• ENTRIES SHOWN:
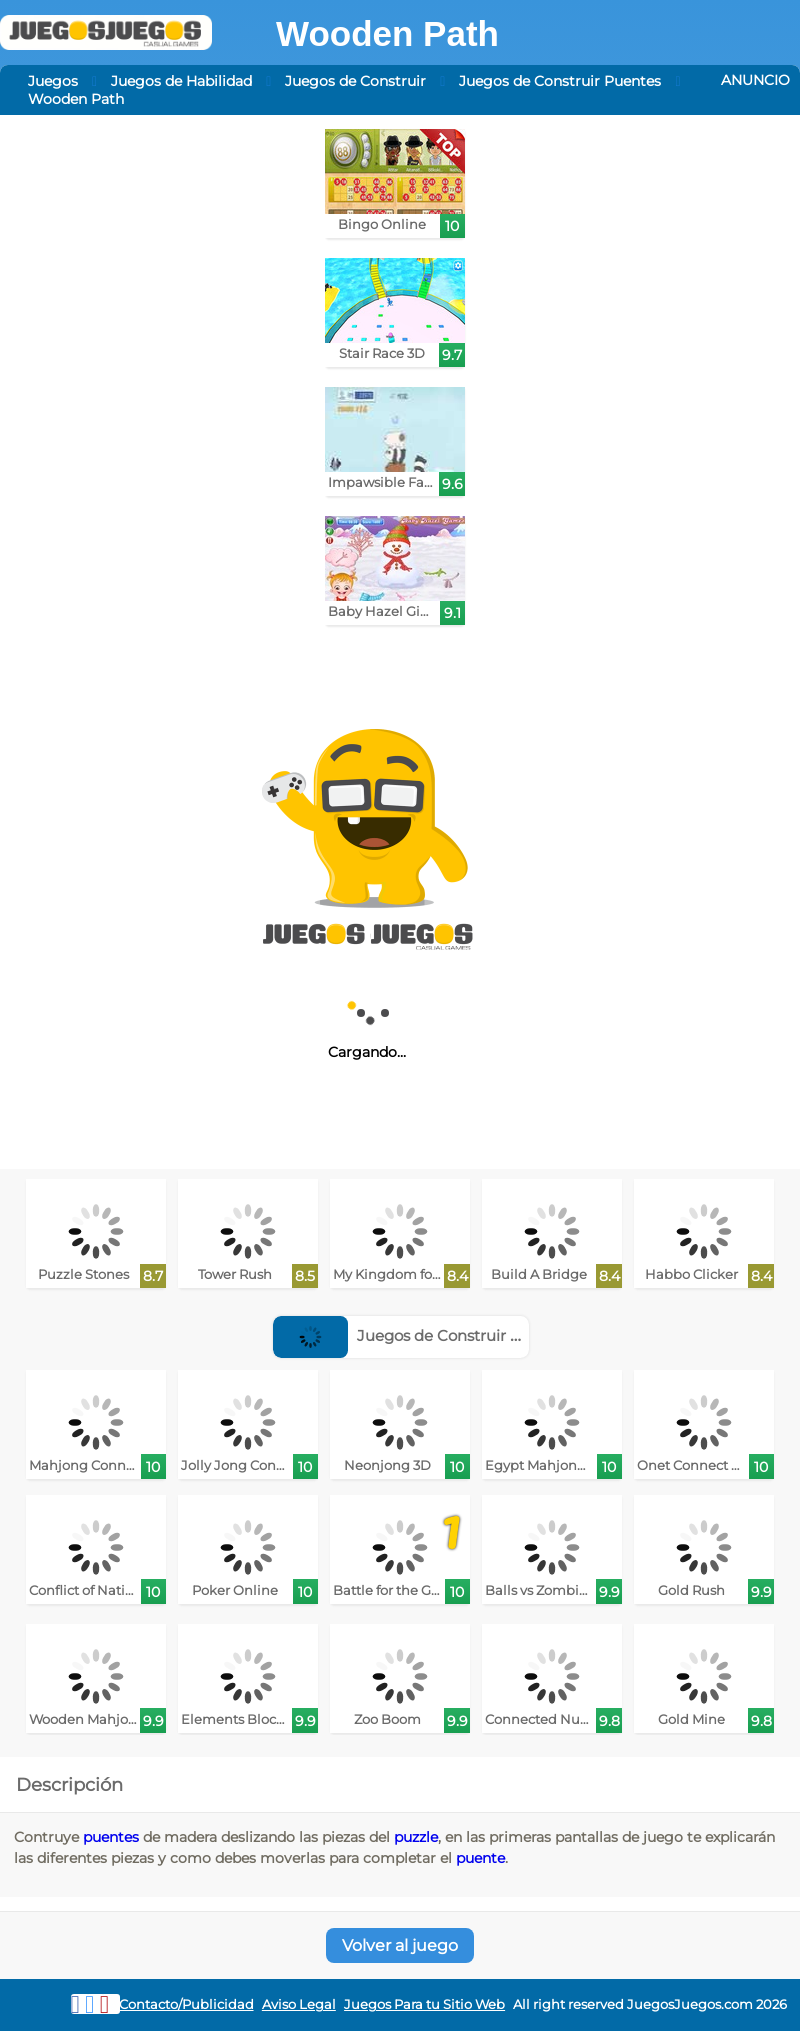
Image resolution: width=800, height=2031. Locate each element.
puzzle (416, 1837)
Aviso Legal (299, 2004)
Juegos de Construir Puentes (560, 81)
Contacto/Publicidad (186, 2004)
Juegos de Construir (355, 81)
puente (480, 1858)
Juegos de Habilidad (181, 81)
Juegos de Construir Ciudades (426, 1335)
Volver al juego (400, 1945)
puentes (111, 1837)
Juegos (53, 81)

• JOB: Change every "Construir" in the data above to "Crear" and leave all other text as it is. Omit the pictures when you write it out.

• ANSWER BELOW:
Image resolution: width=800, height=2031. Locate each element.
puzzle (416, 1837)
Aviso Legal (299, 2004)
Juegos de Crear Puentes (560, 81)
Contacto/Publicidad (186, 2004)
Juegos de Crear (355, 81)
puente (480, 1858)
Juegos de Habilidad (181, 81)
Juegos de Crear Ciudades (426, 1335)
Volver al juego (400, 1945)
puentes (111, 1837)
Juegos (53, 81)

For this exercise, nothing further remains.